Top of Extract

Faction Overview
| Ideology | Redemption through violence. Absolution through sacrifice. |
|---|---|
| Capital | Cathedral Prime (also called Absolon), built on the ruins of Paris |
| Population | ~50,000 Remnants (largest unified faction) |
| Doctrine | Every kill is a prayer. Every victory brings salvation closer. Suffering purifies. |
| Playstyle | Aggressive martyrdom, self-harm for burst damage, ally protection, high-risk offense |
| Complete Deck | View Full Church Deck (v2.0 Equipment System) |
Species Origins
The Church of Absolution is predominantly human, and humanity's origins trace back to natural evolution identical to our Earth. Though magic exists in this world, sensitivity to it is extraordinarily rare - only 1 in 10,000 humans can perceive ley lines naturally, and of those, merely 1 in 100 can manipulate them to become mages.
Before the Sundering, humans dominated numerically but lived in profound ignorance. They were unaware of the full extent of non-human species, believing elves and dwarves to be myths and folklore. Nikolas Theslar himself was human and had no idea his Engine would affect non-human civilizations hidden in the margins of the world.
When the Cataclysm struck, humanity interpreted the apocalypse through their cultural lens - heavily influenced by Abrahamic faiths. They saw the Sundering not as scientific catastrophe, but as divine punishment. This belief crystallized into the Church of Absolution's doctrine: that humanity's sins brought the world's end, and only through violent penance can absolution be earned.
- Pre-Sundering: Billions of humans living in Industrial Age society, unaware of the arcane world hidden among them
- The Veil: Mages, elves, and dwarves operated under secret Accords to remain hidden from mundane humanity
- Post-Sundering: The dominant species in the Church and Penitent Kingdoms, building their faith on guilt for sins they didn't commit
- Philosophy: "We did not die because we were unworthy. We died because the world demanded sacrifice."
Humans built the Church from guilt and faith, seeking absolution for sins they didn't commit - punishing themselves for a catastrophe caused by one scientist's hubris. This drive for redemption through suffering defines every Church Casket pilot, every Penitent Knight, every Martyr willing to die for salvation.
Lore & Identity
The Church of Absolution was founded 12 years after the Sundering by the first Penitent Knights who refused to accept that death was the end. They believe that Remnants exist in a state of purgatory...neither alive nor dead...and that only through violent atonement can they earn true rest.
The Church controls the southern territories through a combination of religious fervor and military might. Their Caskets are gothic war machines covered in scripture and prayer scrolls, piloted by the dead seeking forgiveness. Each kill is recorded as a prayer. Each wound taken is a step closer to salvation.

Bottom of Extract
Top of Data provided

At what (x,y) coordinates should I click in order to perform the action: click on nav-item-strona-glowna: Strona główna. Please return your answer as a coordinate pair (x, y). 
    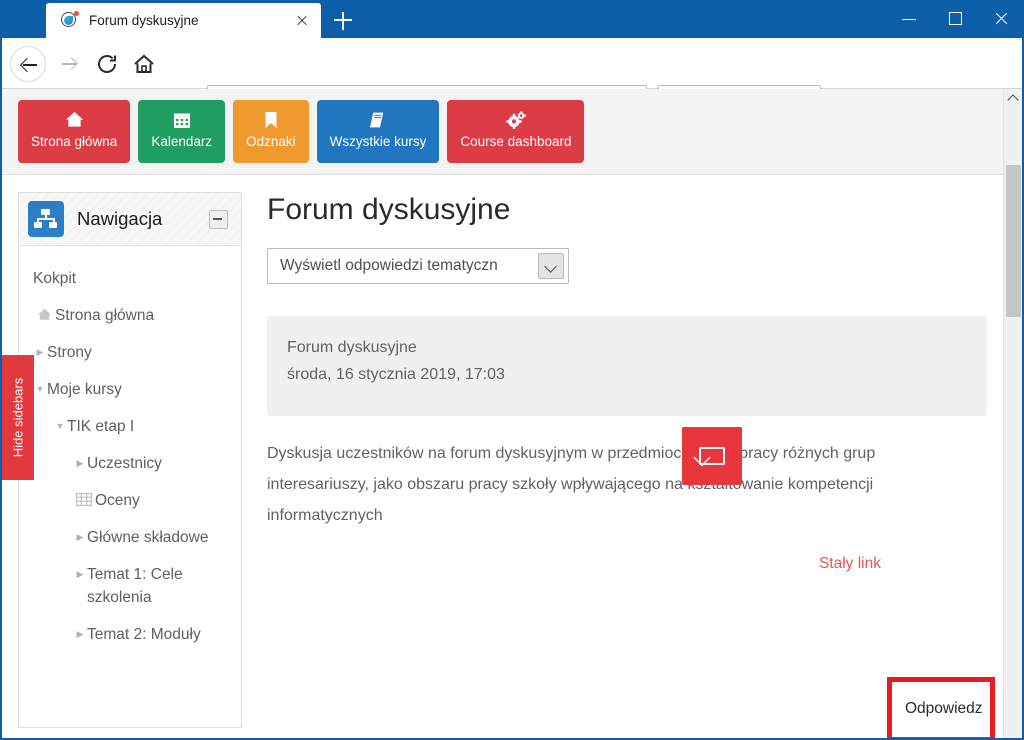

Bottom of Data provided

> _Brief_:
Determine whether each statement below agrees with the faction overview, answering yes or no and quoting the deciding words of the text for each.
1. The Church of Absolution was founded twelve years after the Sundering.
2. Half of the humans who can perceive ley lines are able to manipulate them and become mages.
3. The Church rules the northern territories.

> _Solution to this problem_:
1. Yes: "The Church of Absolution was founded 12 years after the Sundering"
2. No: "of those, merely 1 in 100 can manipulate them to become mages"
3. No: "The Church controls the southern territories"